The Top 7... Overlooked games of 2011

We forgive you. 2011 was a stupidly crazy busy year for videogames, and unless you neglected sleeping, eating and breathing, there was literally no way you could play every great release.

But! Whether you get to them now that the holidays are here, get to them in the emptier early months of next year, or simply get to them at some point in your life, you need to experience the following seven titles. While they may not have sold as well as the likes of Skyrim, Modern Warfare and Batman, or received as much attention as the likes of Portal, Mario and Uncharted, they’re often just as amazing. Sometimes better.

7. Yakuza 4

A few reasons you forgot to play Yakuza 4: it's the fourth entry in a decidedly Eastern-leaning series that makes no apologies for potential cultural barriers, it's about Japanese gangsters, and there are more characters in it than even the most accessible Russian novel.

If you can still find the game on shelves, however, here are a few reasons it’s totally worth checking out: you can pick up motorcycles and slam them against yakuza-wannabe's jaws, try your hand at running a hostess bar, become part of the foodie elite by seeking out every secret restaurant, or receive a sensual massage (really). That’s in addition to the main story, which examines why four people from wildly different backgrounds chose a life of crime, but doesn’t take itself too seriously. You’ll spend dozens of hours exhausting everything each character can possibly do in this massive city.
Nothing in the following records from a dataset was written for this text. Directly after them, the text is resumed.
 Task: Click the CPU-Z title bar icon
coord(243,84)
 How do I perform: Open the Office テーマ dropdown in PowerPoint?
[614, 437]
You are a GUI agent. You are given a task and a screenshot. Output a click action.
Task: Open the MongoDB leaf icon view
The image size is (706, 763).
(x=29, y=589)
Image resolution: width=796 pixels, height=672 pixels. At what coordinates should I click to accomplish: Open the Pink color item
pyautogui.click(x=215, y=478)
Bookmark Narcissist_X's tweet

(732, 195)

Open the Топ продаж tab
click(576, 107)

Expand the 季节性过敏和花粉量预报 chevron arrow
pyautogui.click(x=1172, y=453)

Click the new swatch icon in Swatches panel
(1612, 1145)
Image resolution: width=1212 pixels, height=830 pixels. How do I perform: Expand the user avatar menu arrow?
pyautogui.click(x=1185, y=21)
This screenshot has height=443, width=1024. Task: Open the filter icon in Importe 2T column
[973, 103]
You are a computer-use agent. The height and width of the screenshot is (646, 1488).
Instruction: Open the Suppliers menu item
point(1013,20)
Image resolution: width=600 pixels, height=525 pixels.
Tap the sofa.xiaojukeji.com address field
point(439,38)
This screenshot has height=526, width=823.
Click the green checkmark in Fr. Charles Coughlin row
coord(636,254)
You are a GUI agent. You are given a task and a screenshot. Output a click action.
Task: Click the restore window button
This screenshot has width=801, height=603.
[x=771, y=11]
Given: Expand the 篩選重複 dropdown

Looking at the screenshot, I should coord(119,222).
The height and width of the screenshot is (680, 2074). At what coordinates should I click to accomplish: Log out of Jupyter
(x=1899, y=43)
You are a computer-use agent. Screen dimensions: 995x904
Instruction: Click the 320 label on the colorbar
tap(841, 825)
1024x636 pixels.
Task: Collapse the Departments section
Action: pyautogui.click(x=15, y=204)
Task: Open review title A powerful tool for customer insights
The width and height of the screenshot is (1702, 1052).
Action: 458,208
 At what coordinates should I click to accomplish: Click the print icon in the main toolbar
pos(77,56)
Grand Theft Auto might be our closest approximation to Yakuza 4 in America, but that's really an unfair comparison, as Yakuza is more focused on keeping the action varied, interesting, and, well, warranted. From daring rooftop chases with perverts in diapers to subdued prison breaks, Yakuza 4 offers some of this year's most memorable moments – for those who played it, anyway.

GamesRadar’s review of Yakuza 4

6. Outland

Was it the glut of XBLA games that washed through your dashboard's ad space, or was it the fact that by the time it dropped on PSN, you were already knee deep in free Welcome Back games? Either way, Outland is a game that undoubtedly deserved to be on your playlist.

It's a game that combines several proven gameplay mechanics to concoct a surprisingly stout platformer. Imagine the best elements of Castlevania: Symphony of the Night and Metroid, then add a twist of Ikaruga's on-the-fly switching between color coding to battle different shades of enemy, and you've got a pretty good idea of how it plays.

Outland is also a sleek-looking game with fluid animation and a unique art style. Its shadow-puppet-themed presentation is a real standout, and it does a great job of highlighting how important your palette switching is to surviving its challenging environments. So, yeah, you should really feel terrible that you've deprived yourself of such a fascinating action platformer for as long as you have. Maybe you could remedy that?